Exhaled Breath Can ID Acute Decompensated Heart Failure
So-called 'breathprint' distinguishes cases from controls with other cardiovascular diagnoses
MONDAY, March 25 (HealthDay News) -- An exhaled breath metabolome is feasible for identifying acute decompensated heart failure, according to a research letter published in the April 2 issue of the Journal of the American College of Cardiology.
Noting that previous research has shown a correlation between elevated acetone, pentane, and nitric oxide levels in exhaled breath with heart failure severity, Michael A. Samara, M.D., from Abbot Northwestern Hospital in Minneapolis, and colleagues assessed the feasibility of exhaled breath analysis to identify patients with acute decompensated heart failure. Twenty-five patients with a primary diagnosis of acute decompensated heart failure and 16 controls with non-acute decompensated heart failure cardiovascular diagnoses were recruited. Exhaled-breath samples were collected within 24 hours of admission, following an eight-hour fast, and before administration of morning medications. A single exhaled tidal volume was provided into a sterile mouthpiece, while maintaining an exhaled pressure of 15 millibars. Breath analyses were conducted within two hours of sample collection.

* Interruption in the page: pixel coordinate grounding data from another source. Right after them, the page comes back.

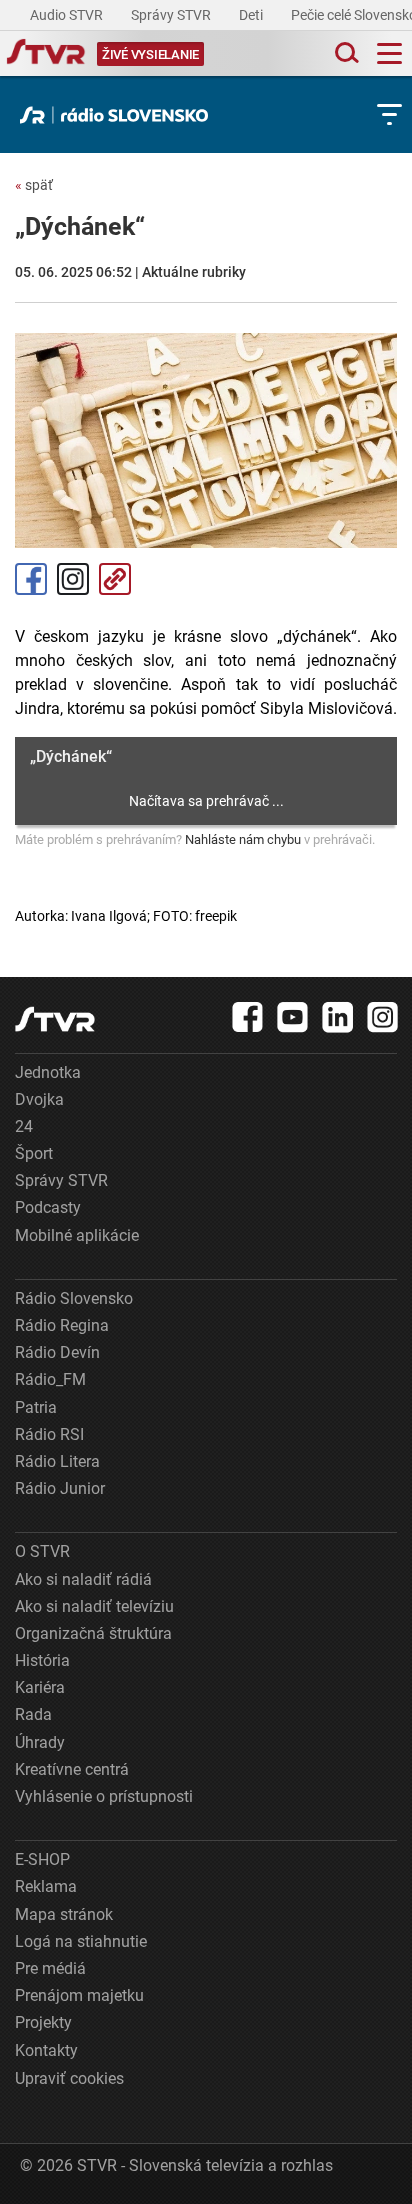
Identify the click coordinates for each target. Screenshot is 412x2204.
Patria (36, 1407)
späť (34, 185)
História (42, 1660)
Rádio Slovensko (74, 1298)
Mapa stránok (64, 1914)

The researchers found that all patients were able to tolerate the sample collection. The acute decompensated heart failure cohort had increased exhaled acetone and pentane compared with controls. In addition, five ion peaks were incorporated into a canonical discriminant analysis model that could successfully differentiate cases from controls. The "breathprint" was validated in a cohort of 36 patients with acute decompensated heart failure, with all cases classified correctly.
"Like conventionally available exhaled breath sensors, the promise of this technology lies in the potential for point-of-care and ambulatory monitoring and screening," the authors write. "Future studies in exhaled-breath metabolomics are needed to accelerate progress in the field of cardiovascular medicine."
One author disclosed financial ties to Abbott Laboratories.